II – Modifications des dispositions du Code de l’action sociale et des familles
Le Code se voit modifié par la préoccupation de recentrer la place du majeur protégé dans le système décisionnel en envisageant la représentation par la personne chargée d’une mesure de protection juridique dès lors que l’intéressé n’est pas apte à exprimer son avis et en prévoyant toujours l’obligation de tenir compte de l’avis de la personne protégée.
* La personne âgée faisant l’objet d’une mesure de protection juridique sera ainsi invitée à donner son avis pour l’échange d’informations entre professionnels prenant en charge l’intéressée pour l’intégration des services d’aide et de soins dans le champ de l’autonomie – Article L.113-3 du CASF : » Lorsque l’intéressé fait l’objet d’une mesure de protection juridique avec représentation relative à la personne et n’est pas apte à exprimer sa volonté, la personne chargée de la mesure ou, à défaut, la personne de confiance mentionnée à l’article L. 1111-6 du même code est compétente pour consentir aux échanges d’information mentionnés au deuxième alinéa du III de l’article L. 1110-4 du code de la santé publique, en tenant compte de l’avis de la personne protégée. »
* Le législateur insiste à trois reprises sur le recueil de l’avis de la personne handicapée dans le cadre du droit à la compensation de la personne prenant en compte ses besoins et ses aspirations. – Article L.1114-1-1 du CASF.
De même les décisions relatives au plan d’accompagnement global doivent prendre en compte l’avis de la personne protégée.
L’ancienne rédaction de l’article L.146-9, deuxième alinéa, » les décisions relatives au plan d’accompagnement global ne sont valables qu’après accord exprès de la personne handicapée ou de son représentant légal » est remplacée par la disposition suivante : « les décisions relatives au plan d’accompagnement global ne sont valables qu’après accord exprès de la personne handicapée ou de son représentant légal s’il s’agit d’un mineur ou, s’il s’agit d’un majeur faisant l’objet d’une mesure de protection juridique avec représentation relative à la personne qui n’est pas apte à exprimer sa volonté, de la personne chargée de cette mesure, en tenant compte de l’avis de la personne protégée« .

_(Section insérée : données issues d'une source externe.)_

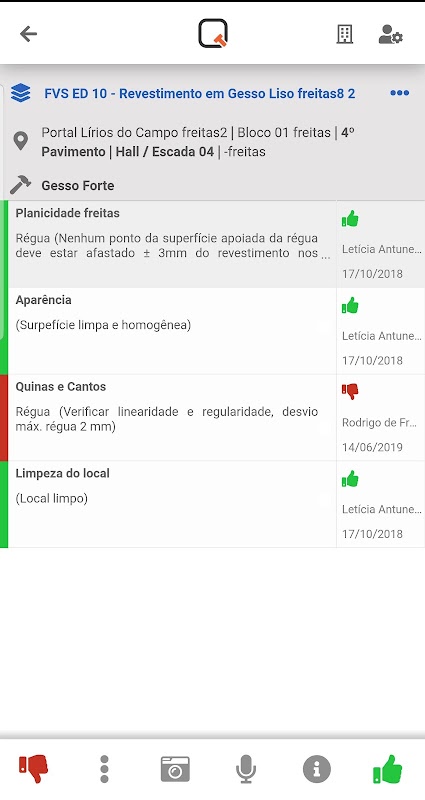The image size is (425, 800).
Task: Open the building selection icon
Action: 345,34
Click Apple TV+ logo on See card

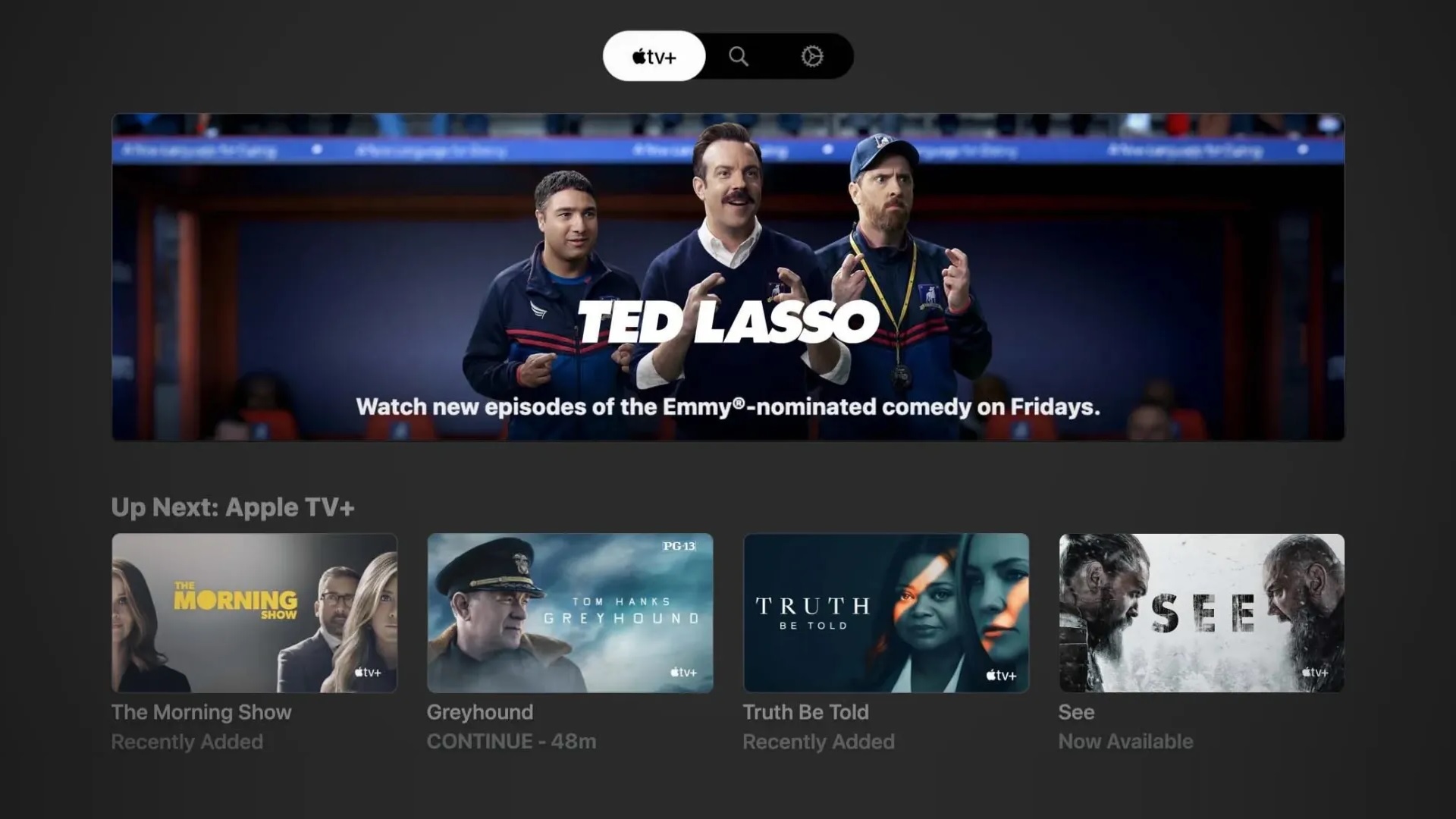pyautogui.click(x=1315, y=673)
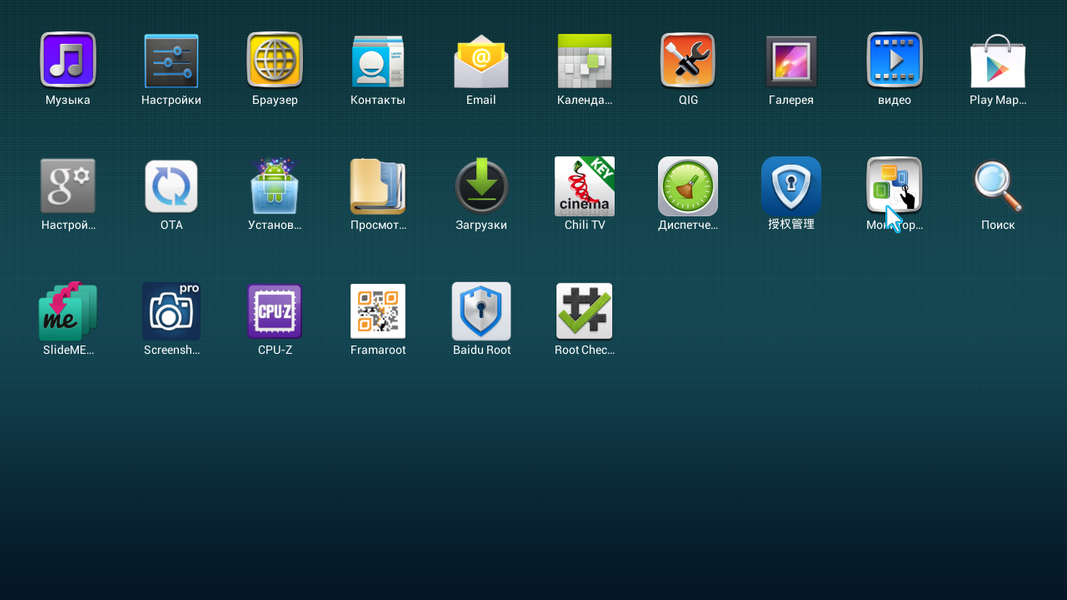The height and width of the screenshot is (600, 1067).
Task: Open the Контакты contacts app
Action: pos(378,61)
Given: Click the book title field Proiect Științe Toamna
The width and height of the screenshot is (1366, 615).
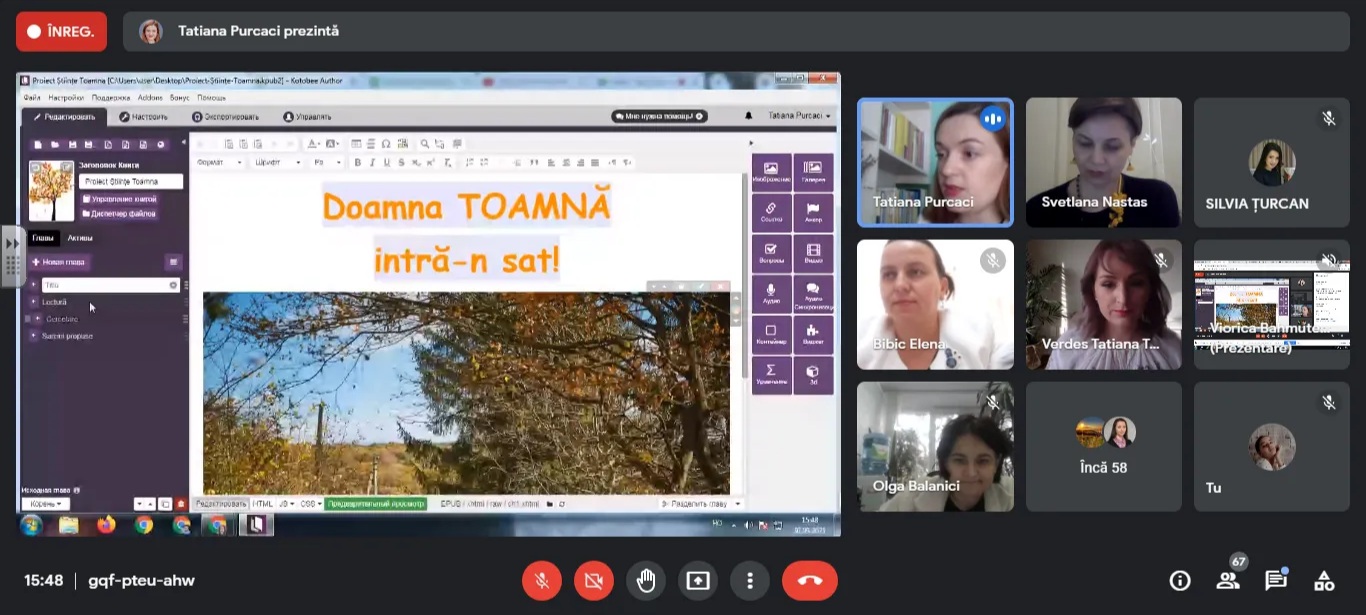Looking at the screenshot, I should [130, 182].
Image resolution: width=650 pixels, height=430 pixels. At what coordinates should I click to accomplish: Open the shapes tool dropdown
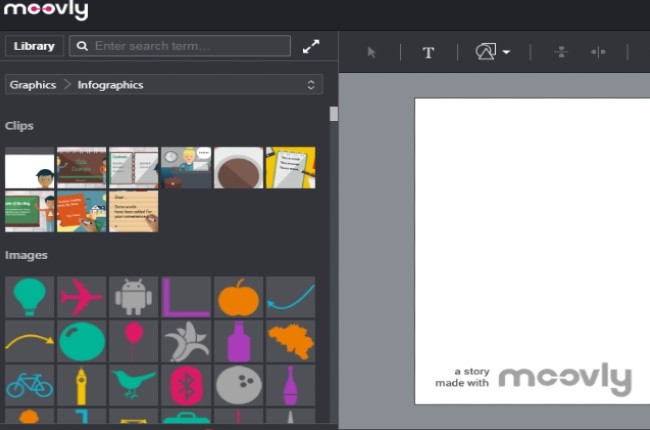pos(493,52)
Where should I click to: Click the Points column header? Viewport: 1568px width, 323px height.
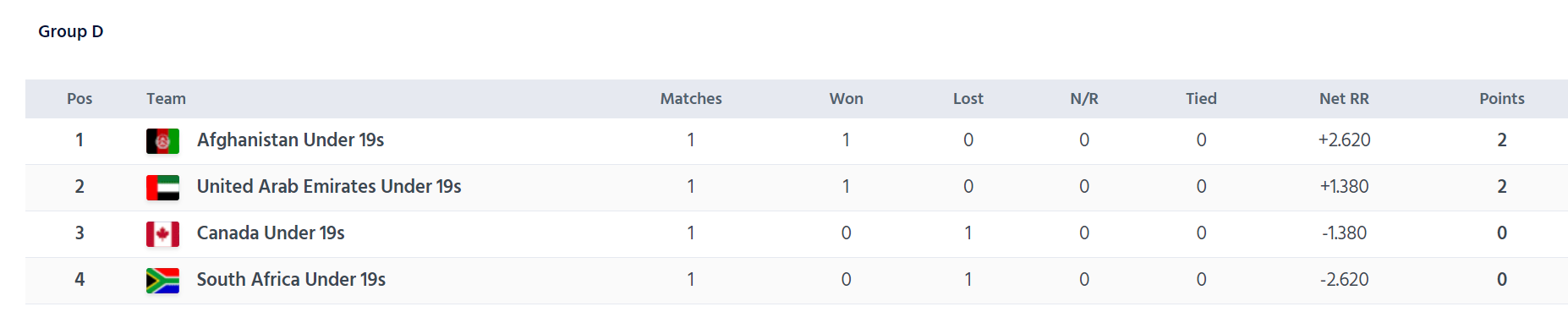1502,99
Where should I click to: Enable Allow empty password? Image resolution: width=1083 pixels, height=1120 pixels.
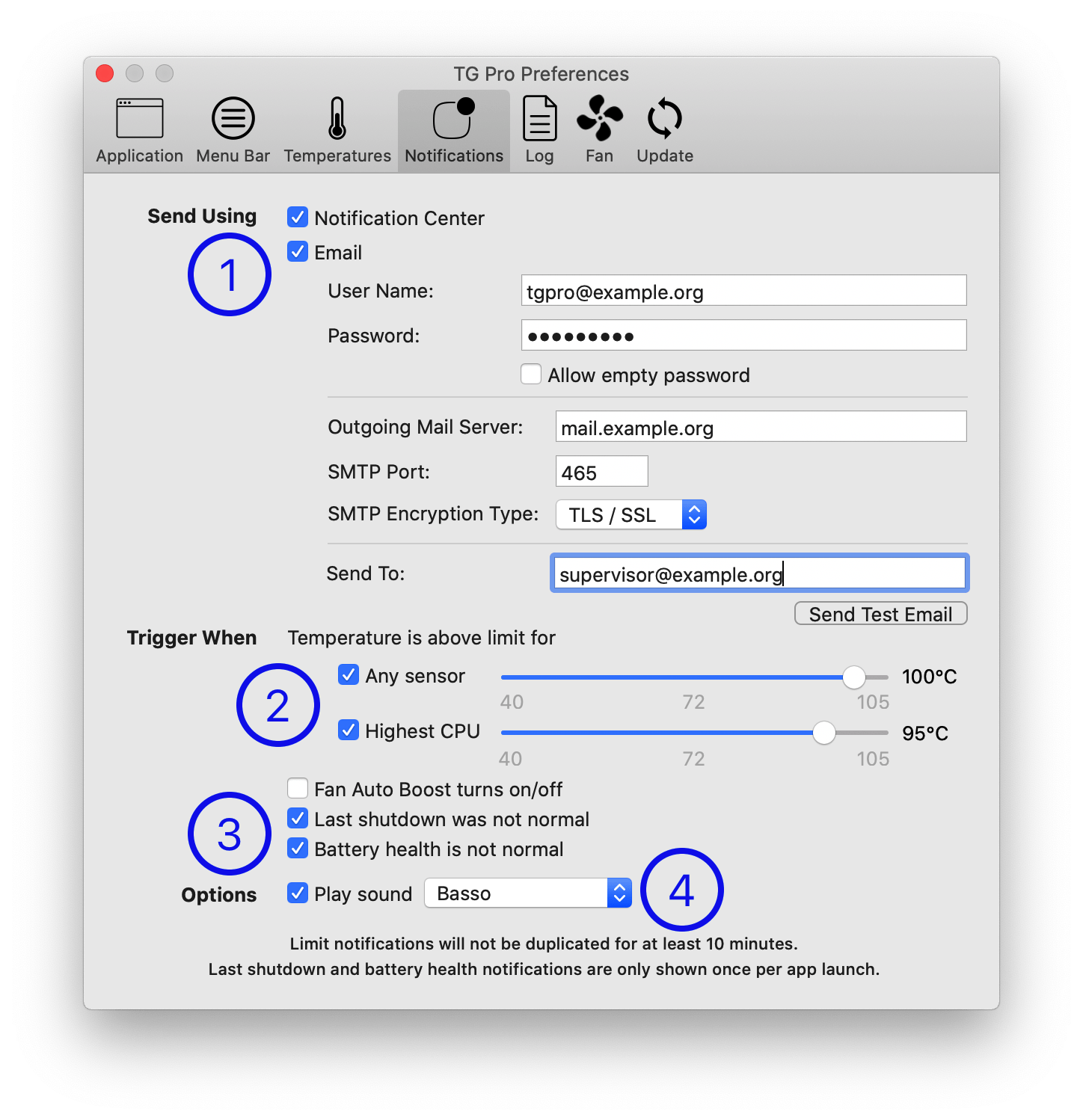tap(531, 374)
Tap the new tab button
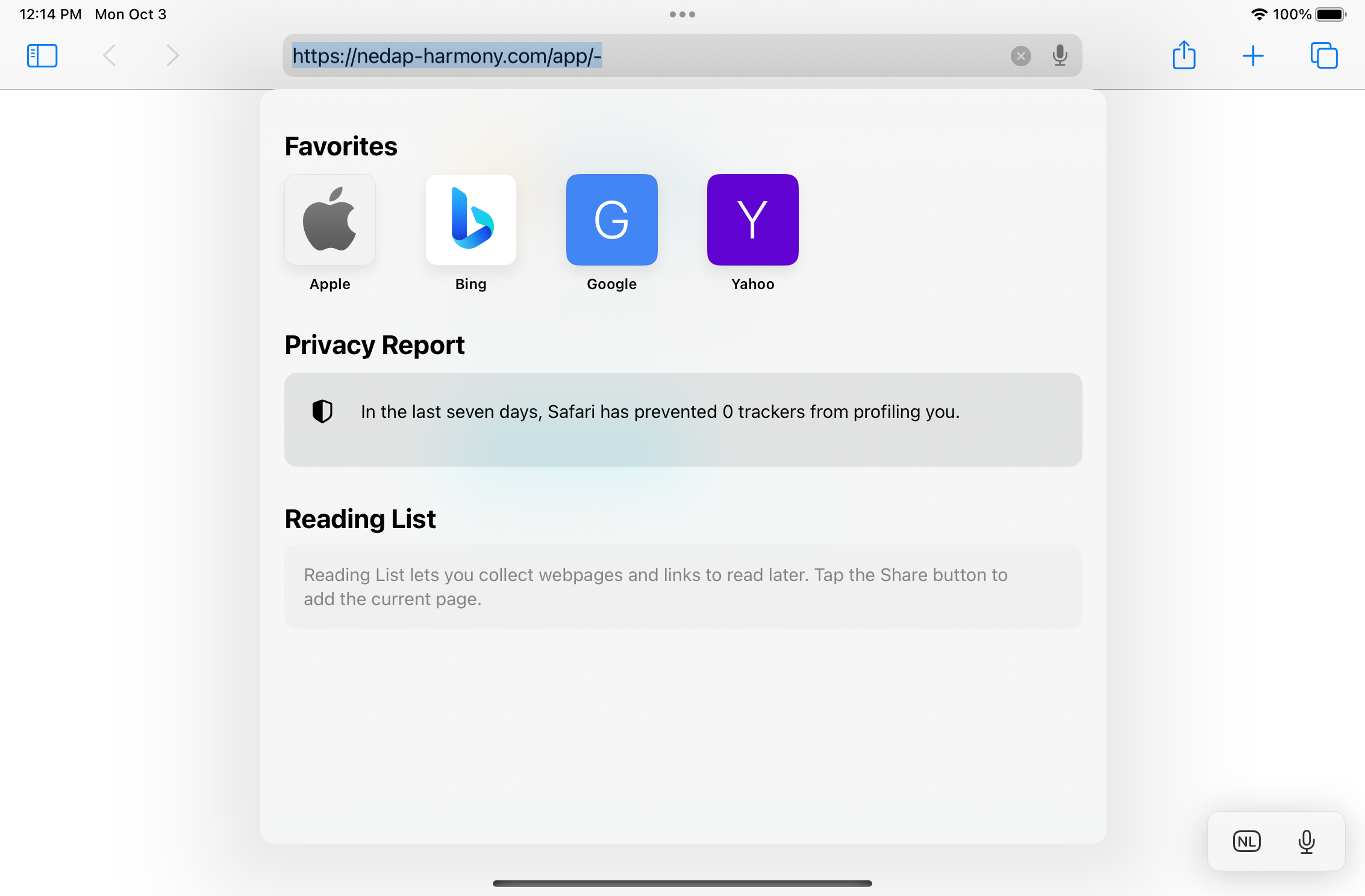 tap(1253, 55)
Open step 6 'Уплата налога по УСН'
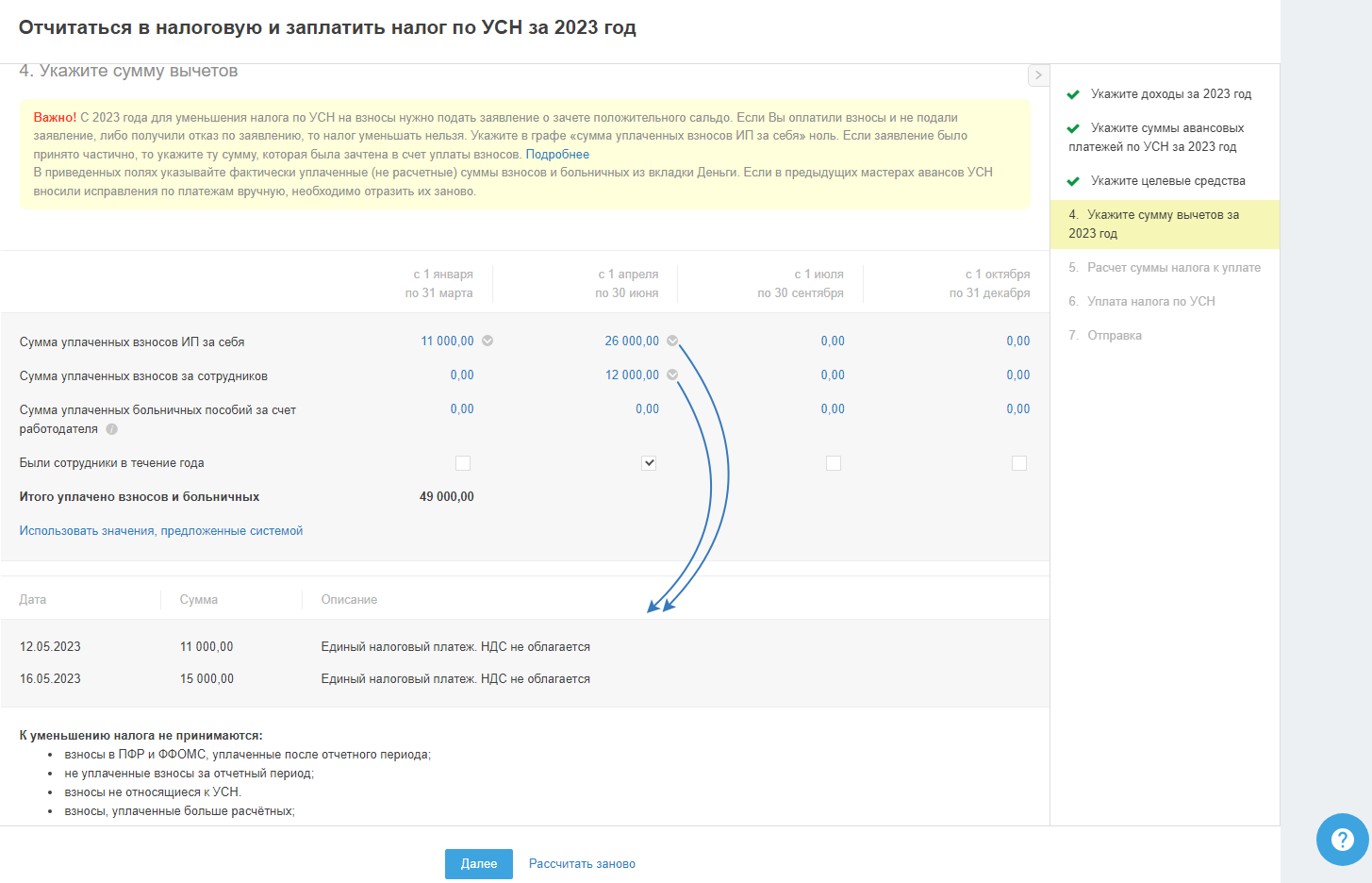This screenshot has width=1372, height=883. (1150, 302)
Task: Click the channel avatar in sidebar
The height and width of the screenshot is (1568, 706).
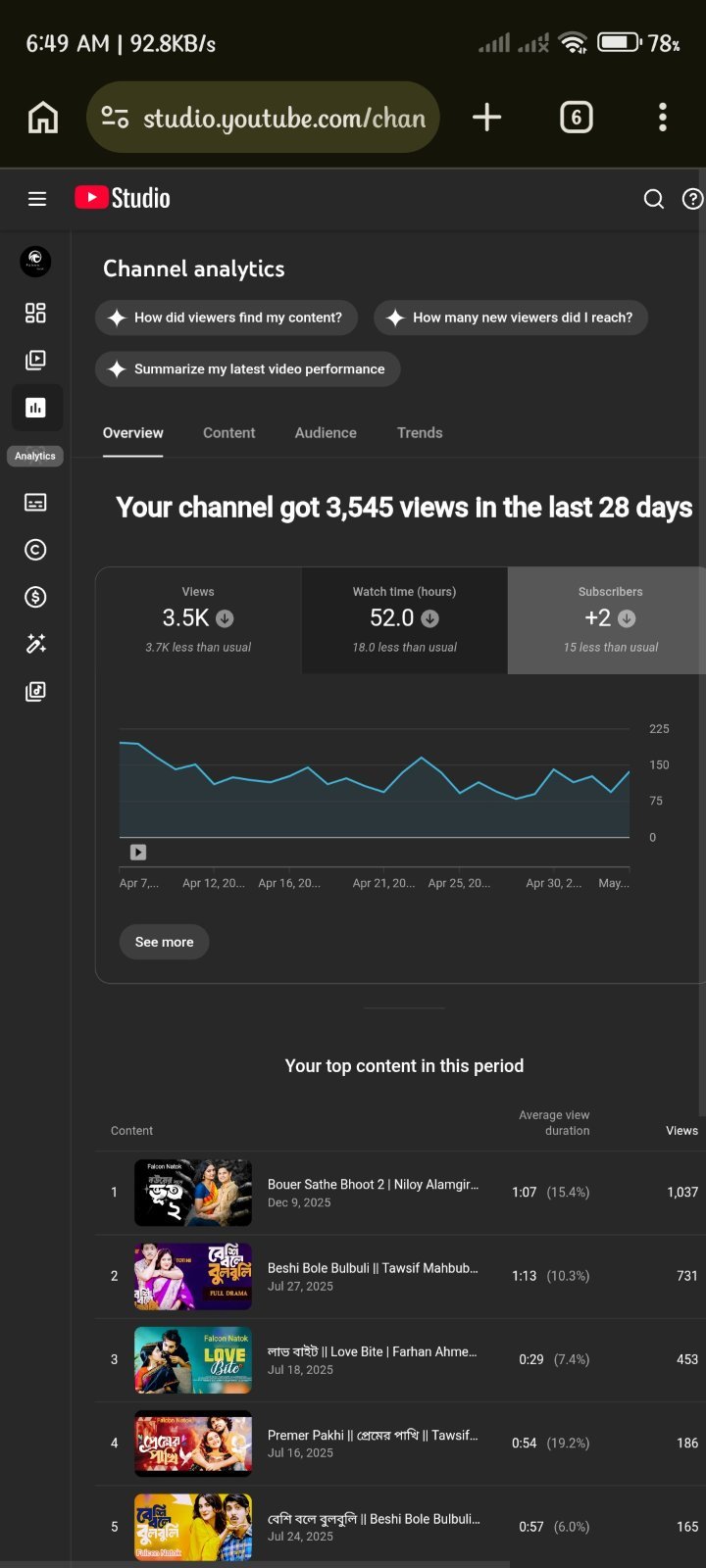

* L’accès aux origines personnelles du majeur protégé lui est directement ouvert, ce dernier étant habilité à présenter lui-même une demande d’accès à la connaissances des origines de l’enfant devant le Conseil national pour l’accès aux origines personnelles.- Articles L.147-2, L.224-7 du CASF
NB : L’article 32 de l’ordonnance indique en effet que » A l’article L. 147-2 du même code, les mots : «-s’il est majeur placé sous tutelle, par son tuteur ; » sont supprimés« . Précision nécessaire car la version en ligne du Code sur Légifrance n’a pas encore été mise à jour..
* L’avis de la personne protégée doit être pris en compte dans les préférences d’établissements ou de structures susceptibles de l’accueillir qui ont été indiquées par la personne chargée d’une mesure de protection juridique auprès de la Commission des droits et de l’autonomie des personnes handicapées – Article L.241-6 du CASF.